La Terrasse

"La culture est une résistance à la distraction" Pasolini

Théâtre - Critique

L’Ecole des femmes

L’Ecole des femmes - Critique sortie Théâtre Paris Odéon-Théâtre de l’Europe
Suzanne Aubert et Claude Duparfait dans L’Ecole des femmes. Crédit : Simon Gosselin

Odéon – Théâtre de l’Europe / de Molière / mes Stéphane Braunschweig

Après Le Misanthrope en 2003 et Le Tartuffe en 2008, le metteur en scène Stéphane Braunschweig poursuit son exploration du théâtre de Molière avec L’Ecole des femmes. Sans convaincre.
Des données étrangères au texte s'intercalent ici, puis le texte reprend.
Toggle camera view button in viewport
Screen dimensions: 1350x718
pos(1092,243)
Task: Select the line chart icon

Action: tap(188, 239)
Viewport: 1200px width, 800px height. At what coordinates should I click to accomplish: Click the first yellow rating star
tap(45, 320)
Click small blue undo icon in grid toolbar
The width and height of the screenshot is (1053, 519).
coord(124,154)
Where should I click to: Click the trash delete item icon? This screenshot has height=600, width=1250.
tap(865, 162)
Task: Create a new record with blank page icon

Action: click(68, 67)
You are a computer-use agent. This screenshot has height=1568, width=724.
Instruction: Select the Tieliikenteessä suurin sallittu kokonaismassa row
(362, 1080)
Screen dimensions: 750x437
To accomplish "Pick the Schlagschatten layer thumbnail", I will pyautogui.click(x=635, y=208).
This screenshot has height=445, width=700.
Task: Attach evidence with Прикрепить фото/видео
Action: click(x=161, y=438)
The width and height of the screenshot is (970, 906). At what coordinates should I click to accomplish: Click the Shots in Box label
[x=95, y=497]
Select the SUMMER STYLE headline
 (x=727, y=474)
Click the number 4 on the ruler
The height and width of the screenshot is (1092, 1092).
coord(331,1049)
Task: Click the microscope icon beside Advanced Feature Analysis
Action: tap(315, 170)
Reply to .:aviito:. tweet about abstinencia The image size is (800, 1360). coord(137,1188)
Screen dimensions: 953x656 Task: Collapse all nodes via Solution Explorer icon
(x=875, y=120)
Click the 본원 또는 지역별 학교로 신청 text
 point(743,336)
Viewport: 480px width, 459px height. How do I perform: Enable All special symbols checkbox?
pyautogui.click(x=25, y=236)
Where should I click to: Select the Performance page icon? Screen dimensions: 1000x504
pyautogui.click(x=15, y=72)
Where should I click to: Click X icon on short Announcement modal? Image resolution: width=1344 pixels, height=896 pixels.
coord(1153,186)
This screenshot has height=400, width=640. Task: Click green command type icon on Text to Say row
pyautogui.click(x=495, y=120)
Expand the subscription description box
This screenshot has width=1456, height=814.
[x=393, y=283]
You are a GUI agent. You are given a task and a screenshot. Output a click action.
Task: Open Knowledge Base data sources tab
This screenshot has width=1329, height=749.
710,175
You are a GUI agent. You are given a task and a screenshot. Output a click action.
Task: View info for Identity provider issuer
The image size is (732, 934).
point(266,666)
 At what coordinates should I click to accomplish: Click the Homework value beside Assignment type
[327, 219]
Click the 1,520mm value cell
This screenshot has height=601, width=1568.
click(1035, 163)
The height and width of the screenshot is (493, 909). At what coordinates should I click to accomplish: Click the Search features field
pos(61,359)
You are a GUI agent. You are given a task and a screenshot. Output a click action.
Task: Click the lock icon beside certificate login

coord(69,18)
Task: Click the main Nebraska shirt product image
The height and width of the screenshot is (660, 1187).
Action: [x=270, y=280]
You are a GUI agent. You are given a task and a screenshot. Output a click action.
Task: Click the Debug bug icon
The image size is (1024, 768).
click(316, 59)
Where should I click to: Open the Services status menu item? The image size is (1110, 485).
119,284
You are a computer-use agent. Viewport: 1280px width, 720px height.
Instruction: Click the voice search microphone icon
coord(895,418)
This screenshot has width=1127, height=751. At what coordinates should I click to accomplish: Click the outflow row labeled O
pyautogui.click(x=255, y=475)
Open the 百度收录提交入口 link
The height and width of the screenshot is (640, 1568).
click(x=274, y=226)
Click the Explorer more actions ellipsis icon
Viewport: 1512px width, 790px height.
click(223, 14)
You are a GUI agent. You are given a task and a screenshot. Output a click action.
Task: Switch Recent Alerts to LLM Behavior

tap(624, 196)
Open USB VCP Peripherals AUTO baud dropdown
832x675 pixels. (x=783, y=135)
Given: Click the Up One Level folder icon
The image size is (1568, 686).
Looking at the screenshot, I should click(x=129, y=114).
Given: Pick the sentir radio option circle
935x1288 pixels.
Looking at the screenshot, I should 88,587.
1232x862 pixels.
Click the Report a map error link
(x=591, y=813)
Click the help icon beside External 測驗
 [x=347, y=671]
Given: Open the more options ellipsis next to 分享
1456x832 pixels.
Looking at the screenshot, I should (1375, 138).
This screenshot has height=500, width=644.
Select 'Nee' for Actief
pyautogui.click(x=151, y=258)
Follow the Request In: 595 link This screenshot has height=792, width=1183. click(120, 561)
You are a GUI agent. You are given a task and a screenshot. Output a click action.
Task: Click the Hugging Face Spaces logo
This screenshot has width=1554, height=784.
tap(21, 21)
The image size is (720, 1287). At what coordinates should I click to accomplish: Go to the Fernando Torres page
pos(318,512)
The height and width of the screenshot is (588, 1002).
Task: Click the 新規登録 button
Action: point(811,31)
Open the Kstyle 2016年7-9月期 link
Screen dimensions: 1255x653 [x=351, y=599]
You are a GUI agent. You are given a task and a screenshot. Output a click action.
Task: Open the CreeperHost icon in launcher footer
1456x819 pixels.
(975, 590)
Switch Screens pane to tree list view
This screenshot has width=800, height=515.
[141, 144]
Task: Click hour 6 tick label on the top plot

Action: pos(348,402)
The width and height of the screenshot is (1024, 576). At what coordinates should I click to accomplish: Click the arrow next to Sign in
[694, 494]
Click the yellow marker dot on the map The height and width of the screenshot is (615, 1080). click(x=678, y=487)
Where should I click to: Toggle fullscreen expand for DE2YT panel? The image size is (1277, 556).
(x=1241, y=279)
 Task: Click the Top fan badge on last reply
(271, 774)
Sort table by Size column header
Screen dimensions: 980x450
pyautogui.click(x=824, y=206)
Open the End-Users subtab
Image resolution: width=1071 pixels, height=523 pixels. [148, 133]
Installés sur des vélos d’intérieur, dans ce que l’on imagine être une salle de sport, Arnolphe (Claude Duparfait) et Chrysalde (Assane Timbo) pédalent en discourant. Les pieds et les rimes des alexandrins se déploient, tandis que les muscles des comédiens sont eux aussi à l’œuvre, faisant tourner les roues des bicyclettes et projetant les vers de Molière dans une contemporanéité quelque peu tape-à-l’œil. Les deux personnages s’entretiennent d’un sujet d’importance : l’union matrimoniale. Homme d’un certain âge, célibataire endurci, Arnolphe explique à son ami qu’ayant toujours craint de s’attacher une compagne infidèle, il a de longue date conçu le projet d’épouser Agnès (Suzanne Aubert), jeune fille qu’il a fait extraire du monde à l’âge de quatre ans pour la cloîtrer entre les murs d’un couvent. Ayant grandi loin des tentations et des duplicités d’une société qui, le vieux garçon en est convaincu, entraînent les femmes hors du chemin de la vertu, Agnès fera une épouse parfaite… C’est ainsi que débute L’Ecole des femmes, comédie aux accents abrupts que le directeur du Théâtre de l’Odéon met en scène sans vraiment rendre vivantes, tranchantes, poignantes, sa violence et son universalité.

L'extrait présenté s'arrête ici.